Things provides advanced entity management services to other Factorio mods in the form of a high-level abstraction called a Thing.

Mod authors register custom entities in mod-data to have their lifecycles managed as Things. Once created, Things are manipulated via a documented remote interface, and provide additional custom events for mods to react to.

Here are some things Things can do:

Features

Extended Lifecycle

As opposed to Factorio entities, a Thing retains its identity and data throughout a vastly extended lifecycle:

  • Things have unique identifiers to help your mod track them, as well as lifecycle events that trigger when these states change. Unlike unit_numbers, Thing IDs persist through the entire lifecycle.
  • If a Thing is built as a ghost, the eventual revived entity is the same Thing as the ghost.
  • If a Thing is killed, the ghost left behind is the same Thing.
  • If a Thing is destroyed as a result of an undo or redo action, undoing or redoing that action later will restore the same Thing that was originally present.
  • If a Thing is modified in a context where Factorio allows undo, the undo will properly undo the modifications made to the Thing.

Parent-Child Relationships

  • A Thing may register a series of child Things to be created and managed alongside it.
  • Children can be configured to compute and maintain their position and orientation relative to their parents, with full support for in-world and in-blueprint rotation and flipping, where applicable.
  • Children and parents receive special events for each other's lifecycle state, making it easy to guarantee that the children come and go with the parent in a correct manner.
  • Child/parent relationships are preserved across blueprint and undo operations.

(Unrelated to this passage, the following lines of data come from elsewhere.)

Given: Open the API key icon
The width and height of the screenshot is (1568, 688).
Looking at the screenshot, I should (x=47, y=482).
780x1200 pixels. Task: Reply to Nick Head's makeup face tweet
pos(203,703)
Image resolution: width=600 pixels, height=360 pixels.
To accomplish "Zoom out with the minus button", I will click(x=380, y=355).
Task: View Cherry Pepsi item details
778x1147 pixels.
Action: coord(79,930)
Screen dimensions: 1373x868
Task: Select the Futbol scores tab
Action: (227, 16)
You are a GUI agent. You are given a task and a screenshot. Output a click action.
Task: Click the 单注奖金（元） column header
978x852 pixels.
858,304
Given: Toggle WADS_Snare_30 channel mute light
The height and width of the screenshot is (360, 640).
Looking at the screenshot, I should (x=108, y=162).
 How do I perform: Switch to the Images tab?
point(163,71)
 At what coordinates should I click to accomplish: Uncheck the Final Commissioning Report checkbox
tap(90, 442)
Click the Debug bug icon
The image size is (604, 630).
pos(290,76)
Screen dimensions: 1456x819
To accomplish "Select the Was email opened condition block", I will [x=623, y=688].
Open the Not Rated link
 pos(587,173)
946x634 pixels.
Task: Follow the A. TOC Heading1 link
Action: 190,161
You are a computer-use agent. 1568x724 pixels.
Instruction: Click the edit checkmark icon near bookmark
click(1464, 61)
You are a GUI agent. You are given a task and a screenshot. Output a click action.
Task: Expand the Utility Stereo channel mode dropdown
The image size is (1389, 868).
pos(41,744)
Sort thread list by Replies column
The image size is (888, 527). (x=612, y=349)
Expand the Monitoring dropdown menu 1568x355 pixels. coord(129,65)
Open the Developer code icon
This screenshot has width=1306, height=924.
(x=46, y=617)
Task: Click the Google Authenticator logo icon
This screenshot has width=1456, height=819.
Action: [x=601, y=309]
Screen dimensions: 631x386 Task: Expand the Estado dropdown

Comprehensive Support for Blueprinting

  • Things carry arbitrary custom serializable data (a Tags structure) which can be set via API and monitored with change events.
  • When a Thing is lifted into a blueprint, this data is carried along into the blueprint.
  • When a blueprint is applied, all of the Things resulting from the blueprint application will have the same data as the corresponding Things inside the blueprint.
  • This includes all cases involving Things in the blueprint overlapping pre-existing Things in the world.

Entity Graphs

  • Things may be connected to other Things by directed or undirected graph edges.
  • Distinct named graphs can co-exist, each having its own set of edges.
  • Connections are preserved in blueprinting, undo, and overlapping.
  • Graph edges can store custom edge data (a Tags structure) which is serialized with blueprints.

Synthetic Custom Events

  • Through metadata, Things can be instructed to fire custom events of your choice allowing you to respond to Thing lifecycle events.

ZERO on-tick code

  • Things does not make use of any on_tick handlers whatsoever.
  • This means it will not impact performance outside of monitored construction and lifecycle events.
  • This also means Things (and by extension the Things you make with it) fully works while the game is paused in the editor.